The goal here is to determine if the exponential model above describes the data well, but first some more tidying and filtering. On top of the raw data above, we’ve added TimeMin (the time to the nearest minute of the day), TimeInt (time as a nanosecond integer) and TimeDiff (nanosecond differences), all for convenience. We only care about determining if data is stale, and we want to avoid counting “batches” that arrive together, so let’s filter for both of these by restricting ourselves, in a given window, to time differences in the 95th percentile and above. We care more about the outliers than the “standard” picture when determining if data is stale. Some degree of late arrival (or long delay) is expected, and we only want to identify the data state as stale if the current time delay is an outlier even among outliers.

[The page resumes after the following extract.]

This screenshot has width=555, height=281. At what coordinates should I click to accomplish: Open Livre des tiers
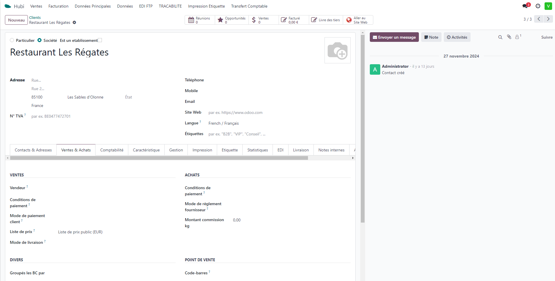tap(326, 20)
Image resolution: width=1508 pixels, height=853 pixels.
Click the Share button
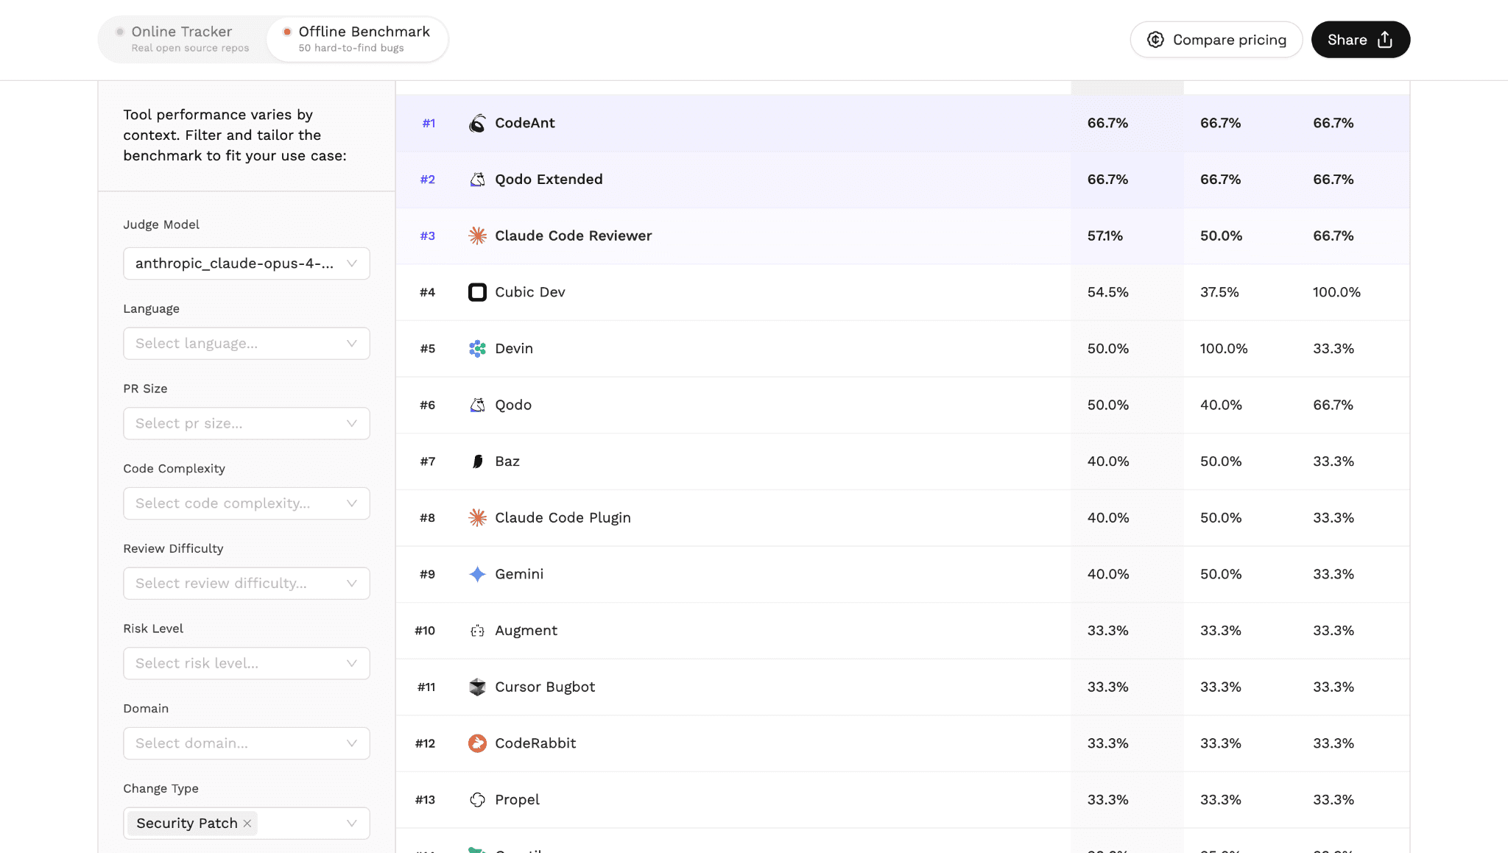pos(1360,40)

The next processing step is to filter the data into bins. By effectively building a histogram, we can get a picture of the average probability of a wait of at least a certain threshold. After binning, we can normalise the data – we know that we have to wait at least as long as the smallest bucket by definition, so the probability for it should be 1. With this done, we can finally fit the exponential relationship above, and see if it accurately describes the relationship between data timings.

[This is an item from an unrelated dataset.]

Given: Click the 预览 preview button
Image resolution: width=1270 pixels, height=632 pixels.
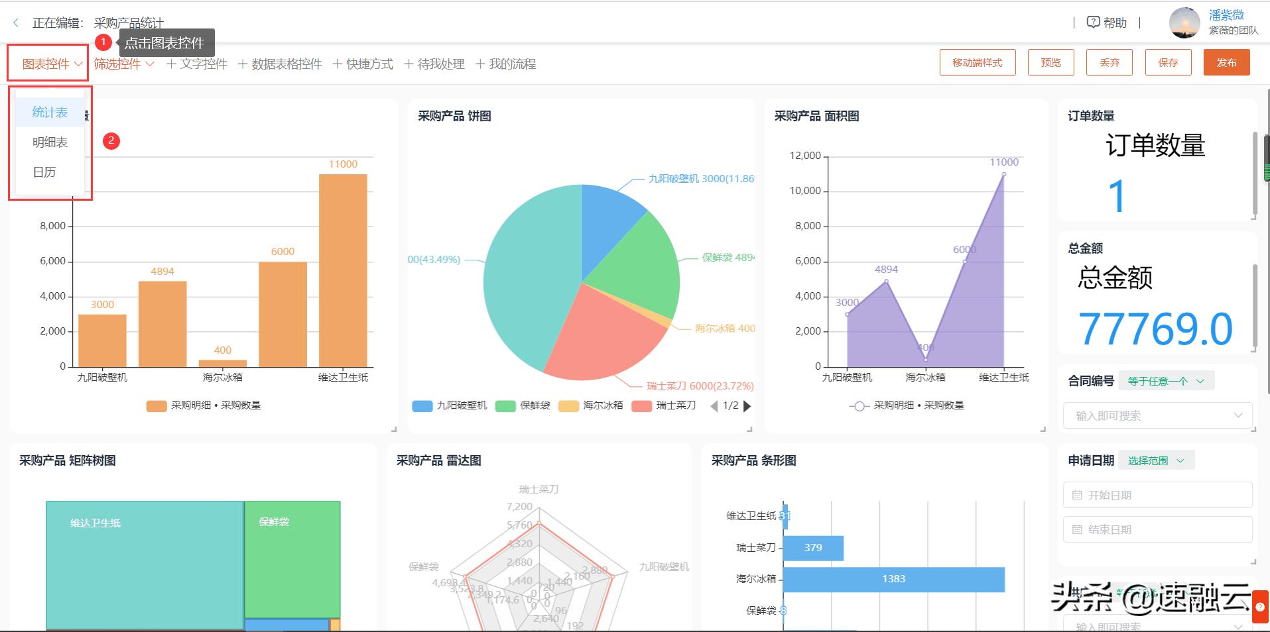Looking at the screenshot, I should 1050,62.
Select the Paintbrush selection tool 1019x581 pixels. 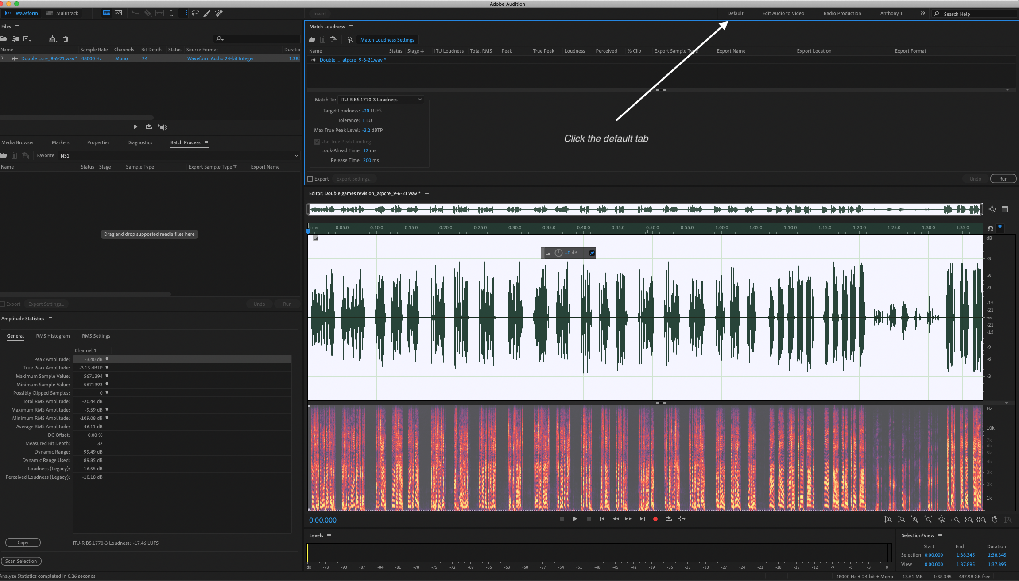[207, 13]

#get the time diffs for 13:15
timediffs = tradep.filter(pl.col('TimeMin')==13*60+15).collect()['TimeDiff']
#keep only the top 5%
timediffs = timediffs.filter(timediffs>timediffs.quantile(0.95))
#break into 50 buckets and count
width = (timediffs.max()-timediffs.min())//50
cdf = (timediffs//width*width).value_counts()
cdf = cdf.sort('TimeDiff').with_columns(pl.col('counts')/pl.col('counts').max()) #normalise
# fit exponential
expfit = np.polyfit(cdf[cdf.columns[0]],
                    np.log(cdf['counts']), 
                    1, 
                    w=np.sqrt(cdf['counts']))
fig, ax = plt.subplots()
ax.scatter(cdf['TimeDiff']/1e6, cdf['counts'])
ax.plot(cdf['TimeDiff']/1e6, np.exp(expfit[0]*(cdf['TimeDiff']))*np.exp(expfit[1]),'r')
plt.xlabel('Time between events (ms)')
plt.ylabel('Wait probability')
plt.ylim([-0.05,1])
print(expfit)

Model vs reality

This is an excellent fit - R-squared of 0.97, implying the model captures most of the reality observable in the dataset. We see a very similar pattern across the whole day - for a given minute, with enough traffic (i.e. when the market is open), we can easily construct this model which will describe how likely it is we have to wait a certain number of milliseconds for an update. From here we can set an alert threshold based on the model - all we care about is the model fit parameters. In this case, we have 5.9e-7 and 1.45. After fitting, we can plug these back in and get a probability for any time. For example - across this minute, the probability of waiting more than 5 ms is 22%. The probability of waiting more than 20ms is 0.003%. Quite the drop-off! Note this is all single-day data, and there is some vulnerability to overfitting. A real system would extend this over a long period of stored data, finding the best fit and confidence intervals across a much broader time range and fitting/testing to that, but the basic principles wouldn't change.

Caveat Computer

With the model in hand and seemingly very applicable, identifying stale data then becomes a matter of applying sensible probabilities. There are 7 million messages a day, 100-150k per minute during market open (more in the closing minutes). How can we safely say data is stale? We have to be careful – simply setting 99% confidence will give us lots of false positives. In reality, this is a balancing act between reliability and minimal noise. A feed as busy as NYSE trade allows us some headroom, too. We can probably stick with 1-in-a-billion as our alert threshold – we’d expect this to naturally occur, if well trained and modelled, once every few years. Monitoring the data feed, and checking how long it’s been since the last message with this probability as our threshold, we’d generate an alert 42 milliseconds after our last message. In the case of the NYSE example above, this is practically instant notification that something is wrong for most use-cases. In the example at the top of this page, NYSE switched to their backup system after 27 minutes. With an automated system calibrated on a model like this, that could have been as short as milliseconds.